— Dataset records —
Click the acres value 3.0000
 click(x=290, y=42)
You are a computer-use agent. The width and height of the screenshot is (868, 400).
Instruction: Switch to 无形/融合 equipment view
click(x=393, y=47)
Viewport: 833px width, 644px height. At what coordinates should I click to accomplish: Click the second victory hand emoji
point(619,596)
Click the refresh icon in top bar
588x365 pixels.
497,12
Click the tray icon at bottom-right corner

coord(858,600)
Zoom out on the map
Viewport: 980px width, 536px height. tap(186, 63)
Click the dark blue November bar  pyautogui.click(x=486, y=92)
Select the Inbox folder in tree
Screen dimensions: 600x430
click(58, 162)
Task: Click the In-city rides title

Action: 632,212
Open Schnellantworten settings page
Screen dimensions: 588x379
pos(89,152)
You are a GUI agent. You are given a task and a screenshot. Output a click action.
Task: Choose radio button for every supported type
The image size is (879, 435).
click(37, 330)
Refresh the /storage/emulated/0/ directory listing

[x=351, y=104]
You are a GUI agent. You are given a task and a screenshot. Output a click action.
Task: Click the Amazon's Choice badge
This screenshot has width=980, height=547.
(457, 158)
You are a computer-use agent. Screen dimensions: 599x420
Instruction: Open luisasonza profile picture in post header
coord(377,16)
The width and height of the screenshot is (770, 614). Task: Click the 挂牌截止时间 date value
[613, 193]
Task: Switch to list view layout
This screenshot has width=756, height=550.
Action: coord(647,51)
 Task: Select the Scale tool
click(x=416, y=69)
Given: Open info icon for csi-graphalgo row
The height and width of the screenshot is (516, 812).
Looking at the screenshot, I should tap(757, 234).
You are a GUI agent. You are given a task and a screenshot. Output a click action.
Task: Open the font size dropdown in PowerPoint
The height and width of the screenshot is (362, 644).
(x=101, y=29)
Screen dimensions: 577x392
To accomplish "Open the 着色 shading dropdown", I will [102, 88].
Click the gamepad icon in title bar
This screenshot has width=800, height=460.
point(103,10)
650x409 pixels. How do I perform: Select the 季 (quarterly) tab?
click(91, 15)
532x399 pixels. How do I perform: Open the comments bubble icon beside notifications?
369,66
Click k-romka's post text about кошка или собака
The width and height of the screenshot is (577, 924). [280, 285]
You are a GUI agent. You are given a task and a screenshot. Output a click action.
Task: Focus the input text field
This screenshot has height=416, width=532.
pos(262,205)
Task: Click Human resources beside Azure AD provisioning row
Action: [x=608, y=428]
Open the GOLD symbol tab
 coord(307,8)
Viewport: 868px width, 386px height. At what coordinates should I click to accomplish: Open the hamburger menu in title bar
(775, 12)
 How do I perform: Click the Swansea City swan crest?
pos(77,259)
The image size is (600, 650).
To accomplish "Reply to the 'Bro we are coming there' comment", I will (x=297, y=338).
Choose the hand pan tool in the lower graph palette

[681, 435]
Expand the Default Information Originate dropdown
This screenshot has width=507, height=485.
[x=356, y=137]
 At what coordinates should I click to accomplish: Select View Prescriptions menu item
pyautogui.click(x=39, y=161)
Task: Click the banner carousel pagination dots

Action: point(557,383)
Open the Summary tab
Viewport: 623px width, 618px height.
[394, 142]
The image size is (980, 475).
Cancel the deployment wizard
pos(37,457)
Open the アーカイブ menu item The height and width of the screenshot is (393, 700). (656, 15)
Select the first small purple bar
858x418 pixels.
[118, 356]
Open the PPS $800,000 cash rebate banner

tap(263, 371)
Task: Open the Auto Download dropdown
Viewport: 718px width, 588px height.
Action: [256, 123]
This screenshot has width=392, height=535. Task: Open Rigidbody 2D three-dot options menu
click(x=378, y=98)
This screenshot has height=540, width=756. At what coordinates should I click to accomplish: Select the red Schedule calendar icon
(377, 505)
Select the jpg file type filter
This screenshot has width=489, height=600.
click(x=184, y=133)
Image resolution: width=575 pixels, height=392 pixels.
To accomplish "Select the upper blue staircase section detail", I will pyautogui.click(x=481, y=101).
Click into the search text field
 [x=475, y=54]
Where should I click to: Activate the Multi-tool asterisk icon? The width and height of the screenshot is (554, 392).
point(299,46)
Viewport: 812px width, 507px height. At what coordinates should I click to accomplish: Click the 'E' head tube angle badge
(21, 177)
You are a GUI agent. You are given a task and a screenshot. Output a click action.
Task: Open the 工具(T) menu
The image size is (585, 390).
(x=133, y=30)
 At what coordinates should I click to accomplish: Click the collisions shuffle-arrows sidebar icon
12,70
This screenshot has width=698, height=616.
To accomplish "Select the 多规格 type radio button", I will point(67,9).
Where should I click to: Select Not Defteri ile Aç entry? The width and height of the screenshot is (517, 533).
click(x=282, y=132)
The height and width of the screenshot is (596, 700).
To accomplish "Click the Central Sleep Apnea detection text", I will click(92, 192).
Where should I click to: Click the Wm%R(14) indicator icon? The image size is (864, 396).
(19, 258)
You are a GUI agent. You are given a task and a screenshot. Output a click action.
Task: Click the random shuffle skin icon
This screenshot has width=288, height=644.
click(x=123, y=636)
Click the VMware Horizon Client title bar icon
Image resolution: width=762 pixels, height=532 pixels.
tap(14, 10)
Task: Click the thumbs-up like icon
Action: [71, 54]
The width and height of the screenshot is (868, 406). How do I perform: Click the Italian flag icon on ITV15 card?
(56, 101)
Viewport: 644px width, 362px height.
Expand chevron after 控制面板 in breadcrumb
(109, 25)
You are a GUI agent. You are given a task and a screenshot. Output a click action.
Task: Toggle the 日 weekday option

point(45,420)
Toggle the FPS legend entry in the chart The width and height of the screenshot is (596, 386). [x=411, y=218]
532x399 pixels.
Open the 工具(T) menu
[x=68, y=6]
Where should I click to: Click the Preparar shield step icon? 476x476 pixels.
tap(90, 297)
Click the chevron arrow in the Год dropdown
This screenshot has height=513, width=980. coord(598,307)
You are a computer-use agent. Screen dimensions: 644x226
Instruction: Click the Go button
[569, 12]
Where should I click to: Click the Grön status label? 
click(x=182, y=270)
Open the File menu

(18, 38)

— What you need to do —
Reproduce the listing in full. Change nothing.

— Response to the task —
Click the acres value 3.0000
 click(x=290, y=42)
You are a computer-use agent. The width and height of the screenshot is (868, 400).
Instruction: Switch to 无形/融合 equipment view
click(x=393, y=47)
Viewport: 833px width, 644px height. At what coordinates should I click to accomplish: Click the second victory hand emoji
point(619,596)
Click the refresh icon in top bar
588x365 pixels.
497,12
Click the tray icon at bottom-right corner

coord(858,600)
Zoom out on the map
Viewport: 980px width, 536px height. tap(186, 63)
Click the dark blue November bar  pyautogui.click(x=486, y=92)
Select the Inbox folder in tree
Screen dimensions: 600x430
click(58, 162)
Task: Click the In-city rides title

Action: 632,212
Open Schnellantworten settings page
Screen dimensions: 588x379
pos(89,152)
You are a GUI agent. You are given a task and a screenshot. Output a click action.
Task: Choose radio button for every supported type
The image size is (879, 435).
click(37, 330)
Refresh the /storage/emulated/0/ directory listing

[x=351, y=104]
You are a GUI agent. You are given a task and a screenshot. Output a click action.
Task: Click the Amazon's Choice badge
This screenshot has width=980, height=547.
(457, 158)
You are a computer-use agent. Screen dimensions: 599x420
Instruction: Open luisasonza profile picture in post header
coord(377,16)
The width and height of the screenshot is (770, 614). Task: Click the 挂牌截止时间 date value
[613, 193]
Task: Switch to list view layout
This screenshot has width=756, height=550.
Action: coord(647,51)
 Task: Select the Scale tool
click(x=416, y=69)
Given: Open info icon for csi-graphalgo row
The height and width of the screenshot is (516, 812).
Looking at the screenshot, I should tap(757, 234).
You are a GUI agent. You are given a task and a screenshot. Output a click action.
Task: Open the font size dropdown in PowerPoint
The height and width of the screenshot is (362, 644).
(x=101, y=29)
Screen dimensions: 577x392
To accomplish "Open the 着色 shading dropdown", I will [102, 88].
Click the gamepad icon in title bar
This screenshot has width=800, height=460.
point(103,10)
650x409 pixels. How do I perform: Select the 季 (quarterly) tab?
click(91, 15)
532x399 pixels. How do I perform: Open the comments bubble icon beside notifications?
369,66
Click k-romka's post text about кошка или собака
The width and height of the screenshot is (577, 924). [280, 285]
You are a GUI agent. You are given a task and a screenshot. Output a click action.
Task: Focus the input text field
This screenshot has height=416, width=532.
pos(262,205)
Task: Click Human resources beside Azure AD provisioning row
Action: [x=608, y=428]
Open the GOLD symbol tab
 coord(307,8)
Viewport: 868px width, 386px height. At what coordinates should I click to accomplish: Open the hamburger menu in title bar
(775, 12)
 How do I perform: Click the Swansea City swan crest?
pos(77,259)
The image size is (600, 650).
To accomplish "Reply to the 'Bro we are coming there' comment", I will (x=297, y=338).
Choose the hand pan tool in the lower graph palette

[681, 435]
Expand the Default Information Originate dropdown
This screenshot has width=507, height=485.
[x=356, y=137]
 At what coordinates should I click to accomplish: Select View Prescriptions menu item
pyautogui.click(x=39, y=161)
Task: Click the banner carousel pagination dots

Action: point(557,383)
Open the Summary tab
Viewport: 623px width, 618px height.
[394, 142]
The image size is (980, 475).
Cancel the deployment wizard
pos(37,457)
Open the アーカイブ menu item The height and width of the screenshot is (393, 700). (656, 15)
Select the first small purple bar
858x418 pixels.
[118, 356]
Open the PPS $800,000 cash rebate banner

tap(263, 371)
Task: Open the Auto Download dropdown
Viewport: 718px width, 588px height.
Action: [256, 123]
This screenshot has width=392, height=535. Task: Open Rigidbody 2D three-dot options menu
click(x=378, y=98)
This screenshot has height=540, width=756. At what coordinates should I click to accomplish: Select the red Schedule calendar icon
(377, 505)
Select the jpg file type filter
This screenshot has width=489, height=600.
click(x=184, y=133)
Image resolution: width=575 pixels, height=392 pixels.
To accomplish "Select the upper blue staircase section detail", I will pyautogui.click(x=481, y=101).
Click into the search text field
 [x=475, y=54]
Where should I click to: Activate the Multi-tool asterisk icon? The width and height of the screenshot is (554, 392).
point(299,46)
Viewport: 812px width, 507px height. At what coordinates should I click to accomplish: Click the 'E' head tube angle badge
(21, 177)
You are a GUI agent. You are given a task and a screenshot. Output a click action.
Task: Open the 工具(T) menu
The image size is (585, 390).
(x=133, y=30)
 At what coordinates should I click to accomplish: Click the collisions shuffle-arrows sidebar icon
12,70
This screenshot has width=698, height=616.
To accomplish "Select the 多规格 type radio button", I will point(67,9).
Where should I click to: Select Not Defteri ile Aç entry? The width and height of the screenshot is (517, 533).
click(x=282, y=132)
The height and width of the screenshot is (596, 700).
To accomplish "Click the Central Sleep Apnea detection text", I will click(92, 192).
Where should I click to: Click the Wm%R(14) indicator icon? The image size is (864, 396).
(19, 258)
You are a GUI agent. You are given a task and a screenshot. Output a click action.
Task: Click the random shuffle skin icon
This screenshot has width=288, height=644.
click(x=123, y=636)
Click the VMware Horizon Client title bar icon
Image resolution: width=762 pixels, height=532 pixels.
tap(14, 10)
Task: Click the thumbs-up like icon
Action: [71, 54]
The width and height of the screenshot is (868, 406). How do I perform: Click the Italian flag icon on ITV15 card?
(56, 101)
Viewport: 644px width, 362px height.
Expand chevron after 控制面板 in breadcrumb
(109, 25)
You are a GUI agent. You are given a task and a screenshot. Output a click action.
Task: Toggle the 日 weekday option

point(45,420)
Toggle the FPS legend entry in the chart The width and height of the screenshot is (596, 386). [x=411, y=218]
532x399 pixels.
Open the 工具(T) menu
[x=68, y=6]
Where should I click to: Click the Preparar shield step icon? 476x476 pixels.
tap(90, 297)
Click the chevron arrow in the Год dropdown
This screenshot has height=513, width=980. coord(598,307)
You are a computer-use agent. Screen dimensions: 644x226
Instruction: Click the Go button
[569, 12]
Where should I click to: Click the Grön status label? 
click(x=182, y=270)
Open the File menu

(18, 38)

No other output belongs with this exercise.